__ASSIGNMENT__:
Could you restate every entry word for word, minus the pictures?

··· RECORDS FOR THIS EXERCISE

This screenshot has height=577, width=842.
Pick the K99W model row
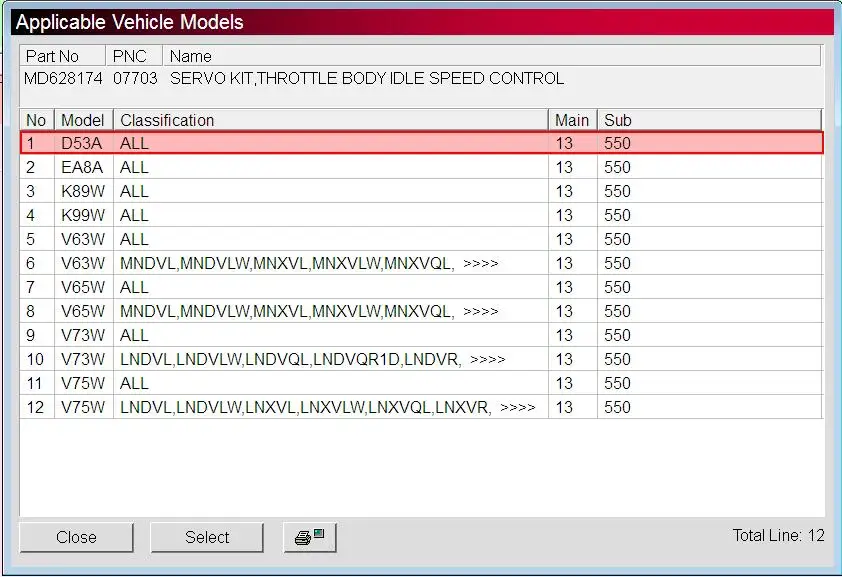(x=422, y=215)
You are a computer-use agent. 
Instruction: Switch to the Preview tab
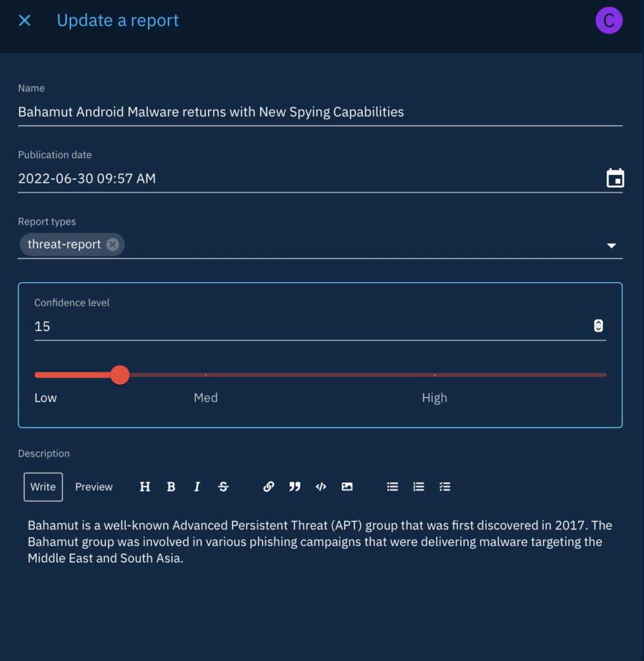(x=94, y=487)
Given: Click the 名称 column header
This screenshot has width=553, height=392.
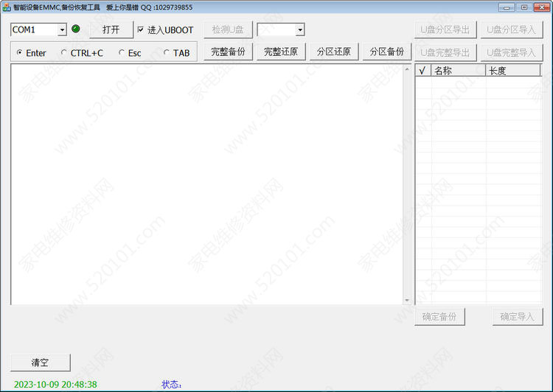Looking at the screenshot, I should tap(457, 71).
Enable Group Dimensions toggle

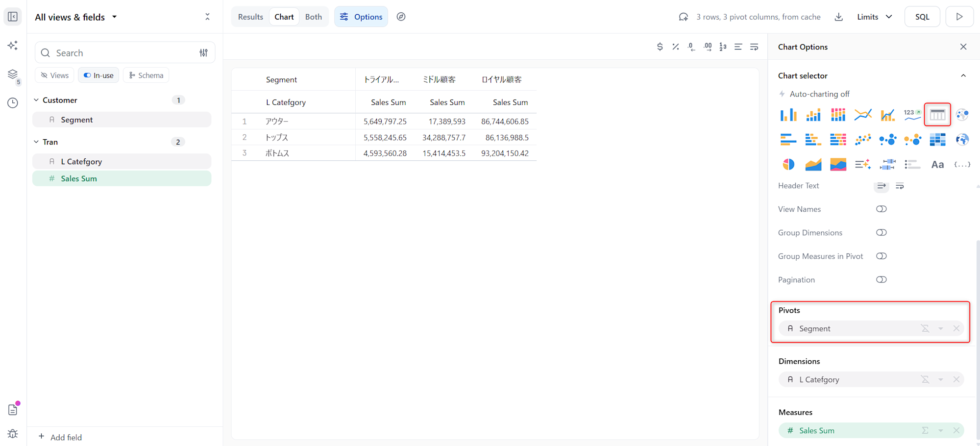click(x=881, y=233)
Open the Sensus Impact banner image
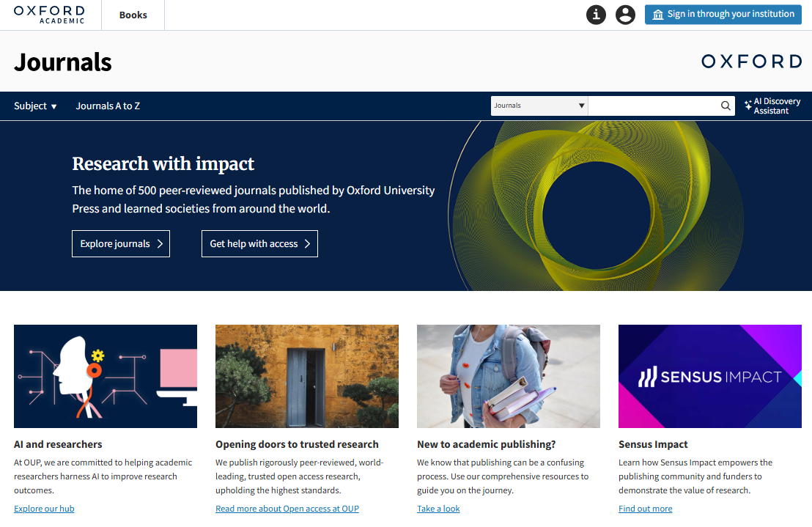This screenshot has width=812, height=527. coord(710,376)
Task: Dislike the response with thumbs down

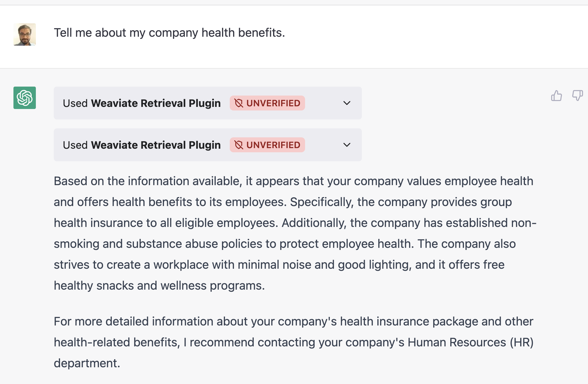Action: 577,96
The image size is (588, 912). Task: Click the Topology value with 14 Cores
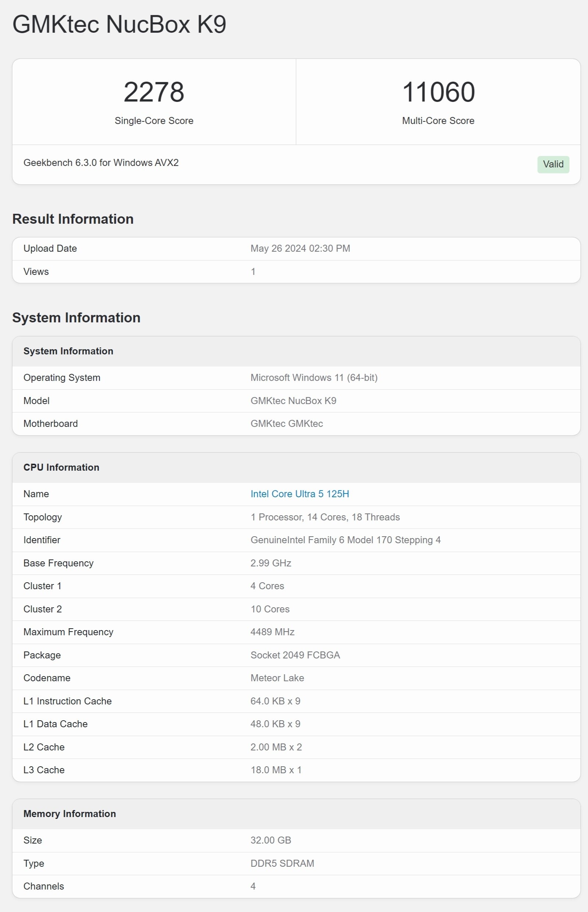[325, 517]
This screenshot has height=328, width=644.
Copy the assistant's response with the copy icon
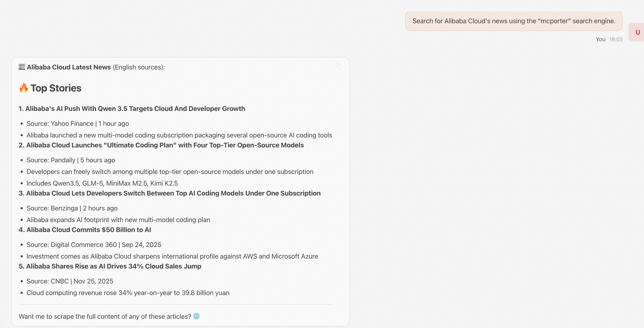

······

__THE ANSWER__:
This screenshot has height=577, width=842.
Pick the K99W model row
(x=422, y=215)
You are a computer-use agent. 
Instruction: Switch to the Preview tab
(x=94, y=487)
Given: Click the 名称 column header
This screenshot has width=553, height=392.
Looking at the screenshot, I should tap(457, 71).
Enable Group Dimensions toggle

click(x=881, y=233)
Open the Sensus Impact banner image
This screenshot has width=812, height=527. coord(710,376)
Task: Dislike the response with thumbs down

Action: 577,96
The image size is (588, 912). Task: Click the Topology value with 14 Cores
[325, 517]
This screenshot has height=328, width=644.
Copy the assistant's response with the copy icon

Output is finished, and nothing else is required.